AI Approaches to Qualitative and Quantitative News Analytics on NATO Unity
Bohdan M. Pavlyshenko
TL;DR
The paper addresses how GPT-based retrieval-augmented analysis can produce qualitative and quantitative insights about NATO unity and Article 5 trust from diverse online sources. It proposes a two-level RAG pipeline using GPT-4.1 to extract and summarize content from Google-sourced web pages, YouTube, and Reddit, followed by a synthesis of those summaries. Quantitative signals are modeled with Bayesian regression, yielding posterior distributions for trend parameters, and a Neural Ordinary Differential Equations framework models evolving opinions under external impulses via $\frac{dx}{dt} = a x (1 - x^2) - b x + c E$ and $\frac{dE}{dt} = -d E + I(t)$ with learned RHS functions.
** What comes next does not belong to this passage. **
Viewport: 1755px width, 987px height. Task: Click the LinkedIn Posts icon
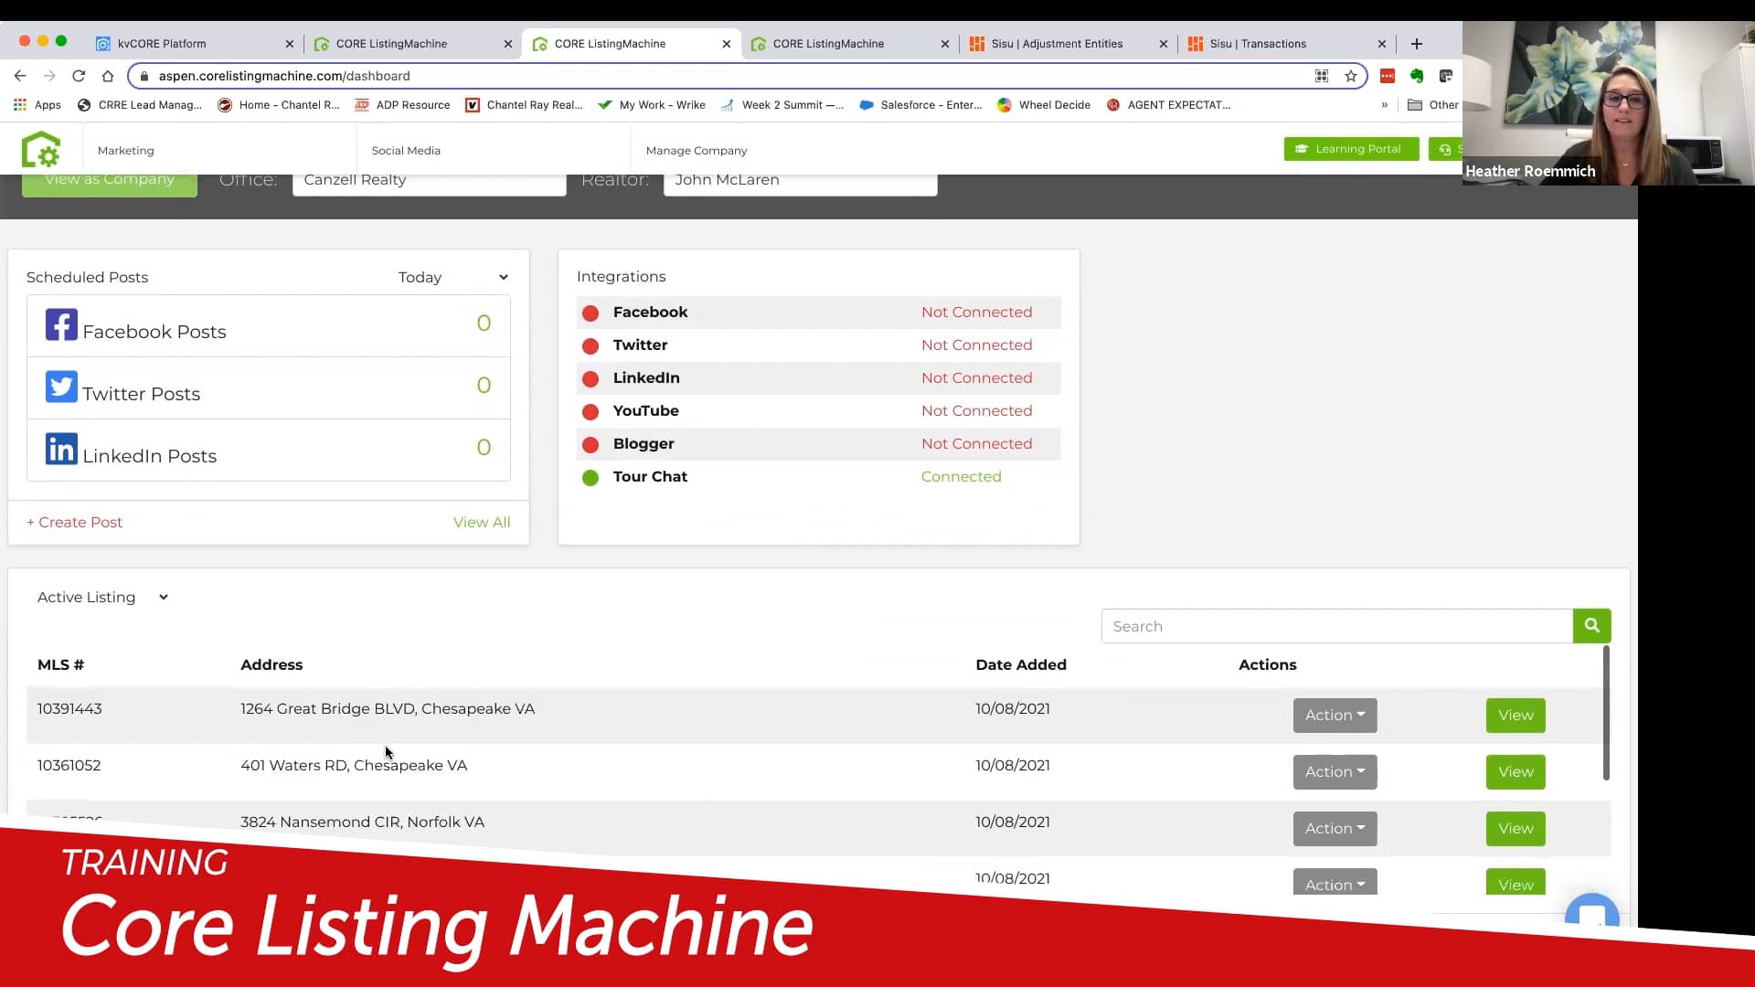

Findings indicate a downward trend in NATO unity/opinion scores and Article 5 trust, and the work demonstrates the potential of AI-based news analytics as part of broader analytical workflows, while recognizing limitations and the need for cautious interpretation.
Abstract
The paper considers the use of GPT models with retrieval-augmented generation (RAG) for qualitative and quantitative analytics on NATO sentiments, NATO unity and NATO Article 5 trust opinion scores in different web sources: news sites found via Google Search API, Youtube videos with comments, and Reddit discussions. A RAG approach using GPT-4.1 model was applied to analyse news where NATO related topics were discussed. Two levels of RAG analytics were used: on the first level, the GPT model generates qualitative news summaries and quantitative opinion scores using zero-shot prompts; on the second level, the GPT model generates the summary of news summaries. Quantitative news opinion scores generated by the GPT model were analysed using Bayesian regression to get trend lines. The distributions found for the regression parameters make it possible to analyse an uncertainty in specified news opinion score trends. Obtained results show a downward trend for analysed scores of opinion related to NATO unity. This approach does not aim to conduct real political analysis; rather, it consider AI based approaches which can be used for further analytics as a part of a complex analytical approach. The obtained results demonstrate that the use of GPT models for news analysis can give informative qualitative and quantitative analytics, providing important insights. The dynamic model based on neural ordinary differential equations was considered for modelling public opinions. This approach makes it possible to analyse different scenarios for evolving public opinions.